Opinion: In Search of America’s Hidden Figures
The recent film Hidden Figures dramatically illustrates how prejudice that denies equal educational and career opportunities to minorities, women, and the poor is not only immoral but nonsensical, depriving our nation of the brainpower and talents of extraordinary people.
The lesson of the film, which has been nominated for three Academy Awards, including Best Picture, is clear: we must continue to tear down barriers unrelated to ability that block people from reaching their full potential.
Hidden Figures is based on the true story of three brilliant black female mathematicians who grew up in poor families and battled sexism and racism to play vital roles in NASA’s “manned” space program in the 1960s. The film shows that when NASA finally recognized that the women America treated like second-class citizens actually had first-class minds, everyone benefitted.
How sad it would have been if these extraordinary women — Katherine Johnson, Dorothy Vaughan, and Mary Jackson — had spent their lives like many of their peers as maids, cleaning women, or waitresses. And how much sadder that millions of other Americans capable of graduating from college were denied the chance for a higher education and good jobs because of their race, gender, or family income.
Unfortunately, not enough progress has been made in building the talents of Americans in the STEM fields that NASA found so valuable.
The good news is that school districts, governments, colleges, and foundations support challenging STEM programs for students from low-income families, including many minorities. These programs are expensive, but the investment is critical to maintaining America’s prominence in science and technology.
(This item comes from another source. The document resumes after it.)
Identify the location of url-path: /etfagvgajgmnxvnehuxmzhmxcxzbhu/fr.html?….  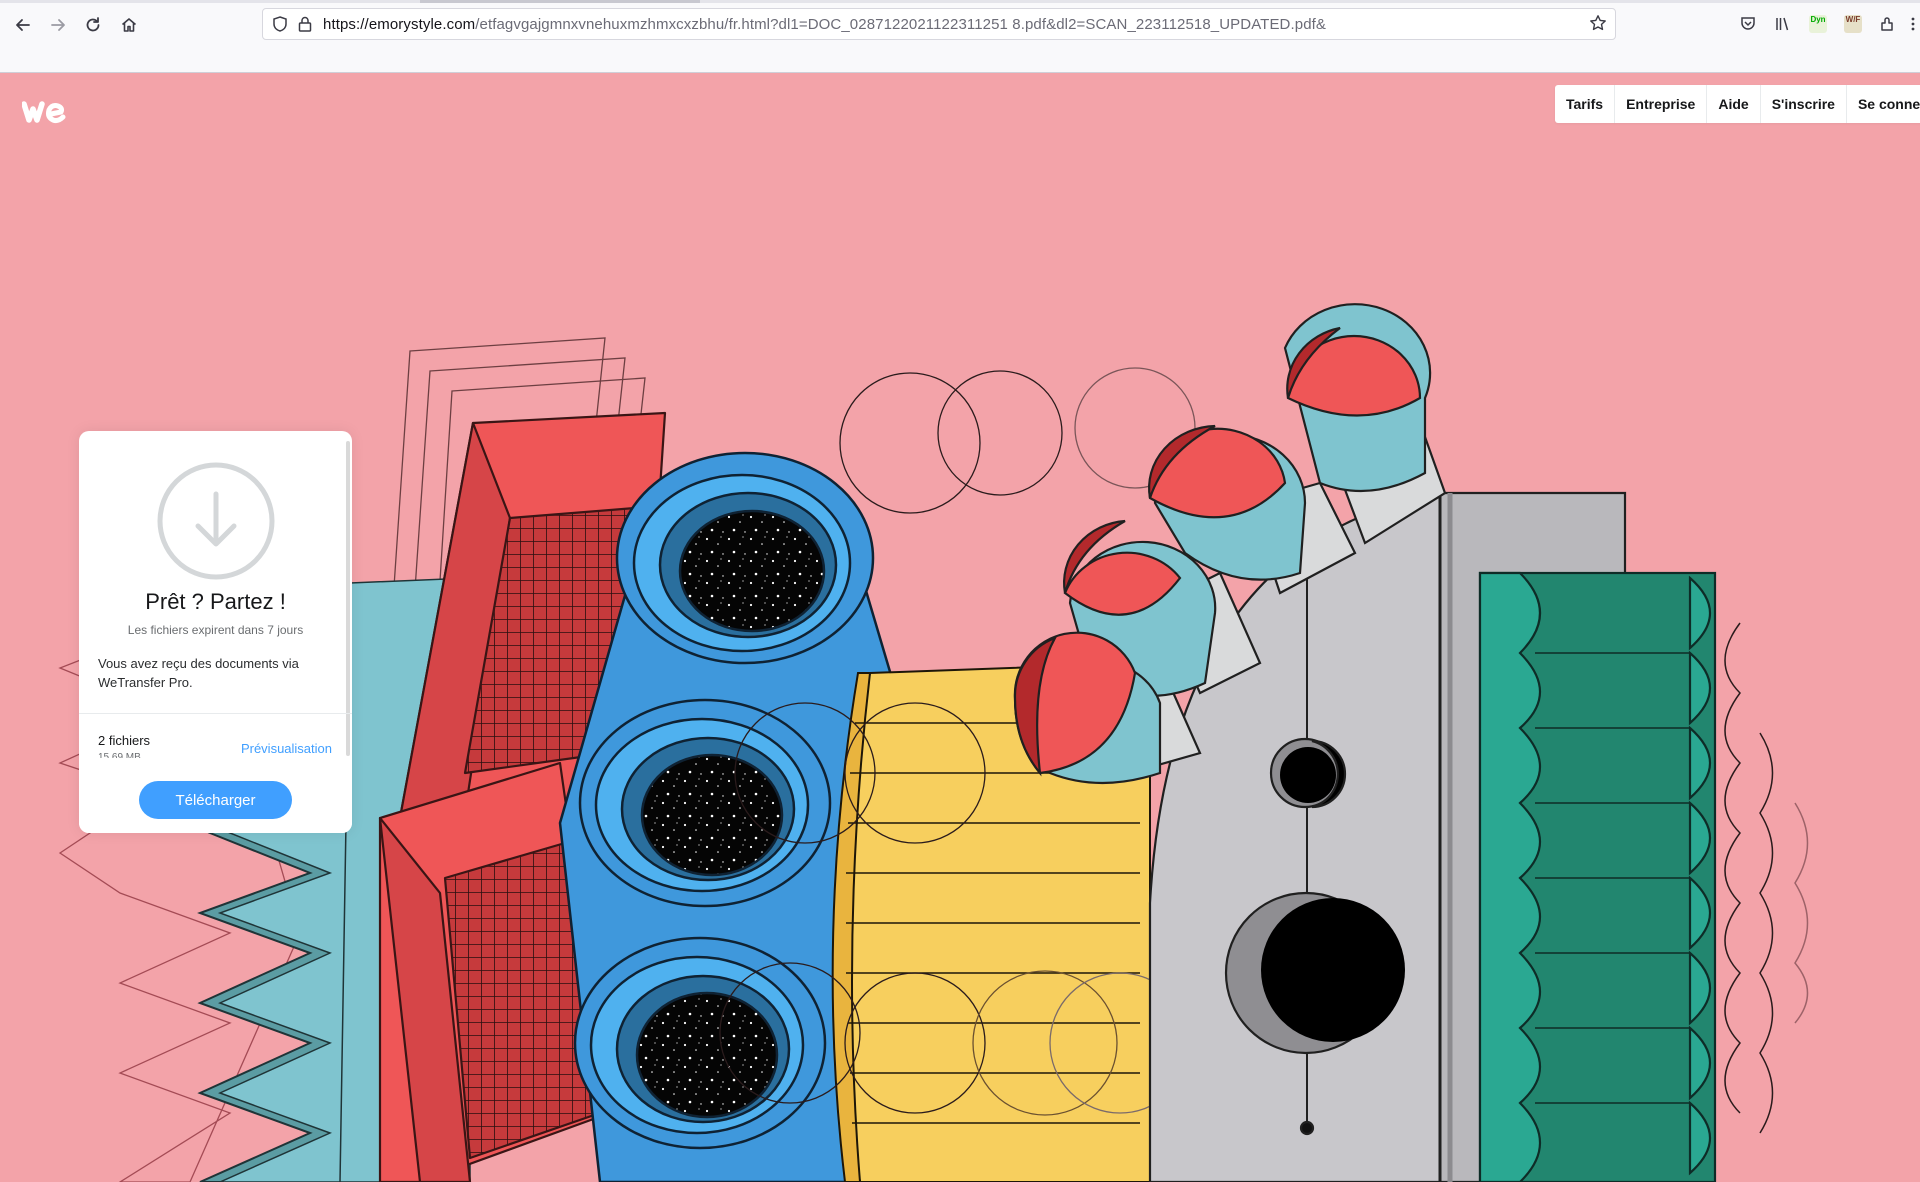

An excellent example is Bridge to Enter Advanced Mathematics, which began in New York City’s middle schools in 2011. Its goal is to prepare students from low-income backgrounds for college and careers in STEM fields.
The Jack Kent Cooke Foundation, which I head, has awarded nearly $1.3 million in grants to BEAM since 2012. The program has provided hundreds of low-income middle school students in New York City with intensive summer math enrichment, year-round mentoring and weekly advising to boost their math skills.
The results have been exceptional. Students who are tested on the 8th-grade exam of the American Mathematics Competitions Program immediately before and after participating in BEAM’s three-week summer program show a significant increase in their problem-solving skills in that short period, jumping 10 to 20 percentile points when compared to students in the same grade nationally. Alumni have gone on to attend the most selective high schools in the city and to participate in other highly selective math competitions and programs. We’re confident that these students will do great things in STEM in the years ahead.
Many more programs like BEAM are needed across the country if we are to ensure that the “hidden figures” of today get the chance to become leaders in the STEM fields tomorrow. These programs will reduce the disparities that unfairly increase unemployment and reduce educational attainment by family income and race.
Indeed, unequal education undermines who we are as a people. For example, the U.S. Bureau of Labor Statistics reported that unemployment rates in December were highest for those with the least education. While only 2.5 percent of college graduates were unemployed, the figure was twice as high — 5.1 percent — for high school graduates and jumped to 7.9 percent for high school dropouts.
Moreover, the unemployment rate is misleading for low-income individuals. Jason Furman, the chairman of the Council of Economic Advisors under President Obama, recently wrote that there are 8 percent fewer participants in the labor force than there were in 1953. These people are involuntarily unemployed and have stopped looking for work. Which means you can add 8 percent whenever the Labor Department announces the unemployment rate. Little wonder so many people feel they have missed out on the apparent prosperity about them.
When using family income to measure the college graduation rate, a White House report in 2014 found that only about 10 percent of people from low-income families have a bachelor’s degree by age 25, but five times as many people from high-income families have such degrees. Unless that changes through effective policy-making, poverty will continue to be passed down from one generation to the next as if it were a genetic condition.
Which leads to an obvious conclusion: increasing high school and college graduation rates will decrease the unemployment rate and the poverty rate. As a result, government spending on financial aid to low-income college students can reduce government spending on unemployment benefits and on assistance programs in the future.
The true events depicted in “Hidden Figures” add to the long list of indisputable evidence showing that powerful brains can be found in every group of people. The film is a reminder of the need to provide all Americans with education ladders — with limits set not by their demographic group but by how high they’re capable of climbing.
Former New York City Schools Chancellor Harold O. Levy is executive director of the Jack Kent Cooke Foundation, which has awarded more than $152 million in scholarships to nearly 2,200 high-achieving students from low-income families and more than $90 million in grants to organizations that serve such students.